Any time that variability in test scores is observed, whether through a high standard deviation, widely differing first and third quartiles, or a visual inspection of the raw scores, one should look at the biographical data collected in the pre-RTT interview. (See the appendix in Radloff 1993 for sample pre-RTT questions.)
Usually there are too few respondents to permit a conclusive statistical analysis of the influence of social variables (sex, age, travel patterns, habits of radio listening, etc.). However, when there are signs of variable comprehension, the researcher should look for striking patterns.
Are there, for example, three scores in your sample that are at least 20 percentage points higher than the others? Were these attained by people who share one or more social characteristics? Did the people with unusual scores also give unusual answers to any of the post-RTT questions?
Does the fact of a high standard deviation point instead to a few very low scores? If so, do these scores seem really to indicate that the subjects did not understand the story, or is there a more likely explanation – the subject's unwillingness to proceed with the test, a distraction or some other incapacity? And don't forget to look at individual answers to the post-RTT (and pre-RTT) questions.

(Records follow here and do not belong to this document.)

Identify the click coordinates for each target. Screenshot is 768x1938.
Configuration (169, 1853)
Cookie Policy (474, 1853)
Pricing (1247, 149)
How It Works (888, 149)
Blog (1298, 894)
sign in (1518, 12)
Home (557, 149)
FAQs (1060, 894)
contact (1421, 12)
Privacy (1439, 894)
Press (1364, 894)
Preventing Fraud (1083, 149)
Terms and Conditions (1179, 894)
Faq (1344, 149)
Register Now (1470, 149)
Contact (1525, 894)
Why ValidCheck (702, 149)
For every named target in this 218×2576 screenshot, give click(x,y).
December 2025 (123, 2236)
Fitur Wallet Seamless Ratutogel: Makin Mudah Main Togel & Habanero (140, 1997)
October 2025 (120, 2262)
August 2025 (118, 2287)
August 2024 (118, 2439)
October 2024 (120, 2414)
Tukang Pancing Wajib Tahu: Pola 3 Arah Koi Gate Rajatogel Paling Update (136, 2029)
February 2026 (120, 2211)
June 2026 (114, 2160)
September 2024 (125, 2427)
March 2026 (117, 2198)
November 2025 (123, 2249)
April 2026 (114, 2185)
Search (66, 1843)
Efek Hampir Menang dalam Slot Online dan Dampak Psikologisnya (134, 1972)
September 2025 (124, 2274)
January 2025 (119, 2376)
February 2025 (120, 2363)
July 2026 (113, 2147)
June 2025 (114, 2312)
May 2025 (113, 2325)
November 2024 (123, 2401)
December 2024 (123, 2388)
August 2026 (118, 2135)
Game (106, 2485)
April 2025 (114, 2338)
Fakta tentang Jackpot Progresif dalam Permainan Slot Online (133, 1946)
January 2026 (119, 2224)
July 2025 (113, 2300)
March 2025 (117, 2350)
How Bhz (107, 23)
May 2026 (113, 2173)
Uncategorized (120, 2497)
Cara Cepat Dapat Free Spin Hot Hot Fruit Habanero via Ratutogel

Sometimes the survey team suspects variability in the scores before the team leaves the area. If time allows, the team should consider testing more than the customary ten subjects, to ensure a sample of sufficient size to suggest the reasons why scores are not more uniform.
In any case, one should not be content to report a high standard deviation – in such cases, one may want to report the distribution of scores, without, of course, compromising confidentiality. Whenever possible, there should be appropriate commentary on the sample, and even speculation on the reasons for the variation.